Enfin, la troisième remarque concerne le futur. Ces 25 années de votre histoire disent que la communion est une entreprise pour se tenir et grandir ensemble. Une expérience qui pour l’instant est imitée par un petit nombre d’entreprises, très petit ; ils se confrontent au grand capital du monde. Mais les changements dans l’ordre de l’esprit et donc de la vie ne sont pas liés aux grands nombres. Le petit troupeau, la lampe, une pièce de monnaie, un agneau, une perle, le sel, le levain : telles sont les images du Royaume que nous rencontrons dans l’Évangile. Les prophètes qui ont annoncé le temps nouveau du salut nous indiquant le signe de l’enfant, l’Emmanuel, nous parlant du « petit reste » de fidèles, un petit groupe.

Il n’est pas besoin d’être nombreux pour changer notre vie : il suffit que le sel et le levain ne se dénaturent pas. Le grand travail à développer est de chercher à ne pas perdre le « principe actif » qui l’anime : le sel ne fait pas son métier s’il croît en quantité – au contraire, trop de sel rend la pâte salée – mais en sauvant son « âme », c’est à dire sa qualité. Toutes les fois que les personnes, les peuples mais aussi l’Église ont pensé sauver le monde en croissant en nombre, ils ont produit des structures de pouvoir, oubliant les pauvres. Sauvons notre économie en restant simplement sel et levain : un travail difficile, parce que tout dépérit avec le temps qui passe. Comment faire pour ne pas perdre le principe actif, l’ « enzyme » de la communion ?

Quand il n’y avait pas de réfrigérateurs, pour conserver le levain mère du pain on donnait à sa voisine un peu de sa propre pâte levée ; et quand on devait faire de nouveau le pain, on recevait un peu de pâte levée de cette dame ou d’une autre qui l’avait reçue lors de son tour. C’est la réciprocité. La communion n’est pas seulement division mais aussi multiplication des biens, création du nouveau pain, de nouveaux biens, de nouveaux Biens avec une majuscule. Le principe vivant de l’Évangile reste actif seulement si nous le donnons, parce que c’est l’amour et l’amour est actif quand nous aimons, pas quand nous écrivons des romans ou quand nous regardons le journal télévisé. Par contre si nous le tenons jalousement entièrement pour nous, il rancit et meurt. L’Évangile ne peut pas rancir. L’économie de communion aura un futur si vous la donnez à tous et qu’elle ne reste pas seulement dans votre « maison ». Donnez-la à tous, faites fructifier le don reçu ! Pour avoir une vie en abondance, il faut apprendre à donner : pas seulement les profits de l’entreprise, mais vous-mêmes. Le premier don de l’entrepreneur est sa propre personne : votre argent, même important, c’est trop peu. L’argent ne sauve pas s’il n’est pas accompagné du don de la personne. L’économie d’aujourd’hui, les pauvres, les jeunes ont besoin avant tout de votre âme, de votre fraternité respectueuse et humble, de votre volonté de vivre et seulement après de votre argent.

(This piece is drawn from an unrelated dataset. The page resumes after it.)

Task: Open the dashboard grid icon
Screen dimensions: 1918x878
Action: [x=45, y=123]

Le capitalisme connaît la philanthropie, pas la communion. C’est simple de donner une partie des profits, sans embrasser et toucher les personnes qui reçoivent ces « miettes ». En revanche, même seulement cinq pains et deux poissons peuvent rassasier les foules s’ils sont le partage de toute notre vie. Dans la logique de l’Évangile, si on ne donne pas tout, on ne donne jamais assez.

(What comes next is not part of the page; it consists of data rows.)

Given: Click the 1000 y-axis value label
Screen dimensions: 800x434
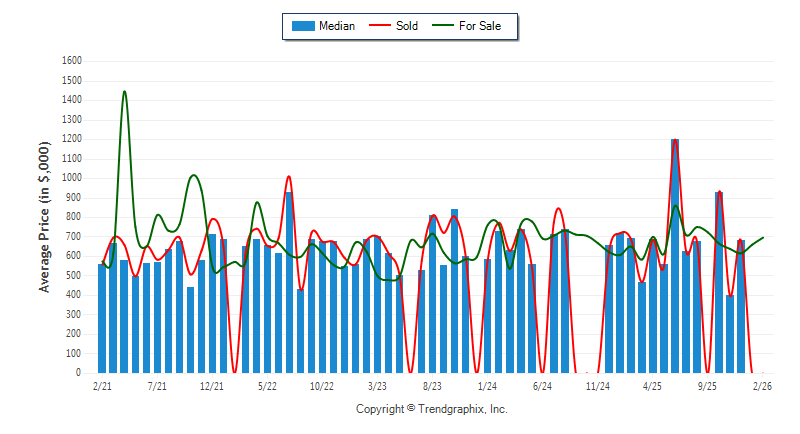Looking at the screenshot, I should coord(71,178).
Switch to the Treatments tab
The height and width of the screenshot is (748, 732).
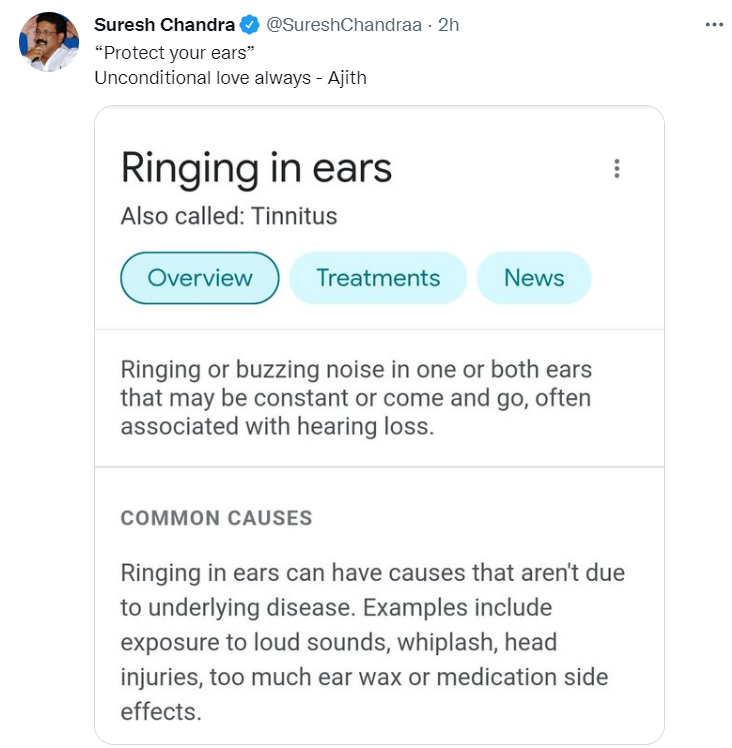pos(378,278)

Ces choses-là, vous les faites déjà. Mais vous pouvez partager davantage les profits pour combattre l’idolâtrie, changer les structures pour prévenir la création de victimes et des mis-à-l’écart ; donner davantage de votre levain pour faire lever le pain de beaucoup. Le « non » à une économie qui tue devient un « oui » à une économie qui fait vivre, parce qu’elle partage, inclut les pauvres, utilise les profits pour créer la communion.

Je vous souhaite de continuer sur votre route, avec courage, humilité et joie. Vous le faites déjà ; vous pouvez le faire encore plus.

Je vous souhaite de continuer à être semence, sel  et levain d’une autre économie : l’économie du Royaume, où les riches savent partager leur richesse et où les pauvres sont appelés bienheureux. Merci.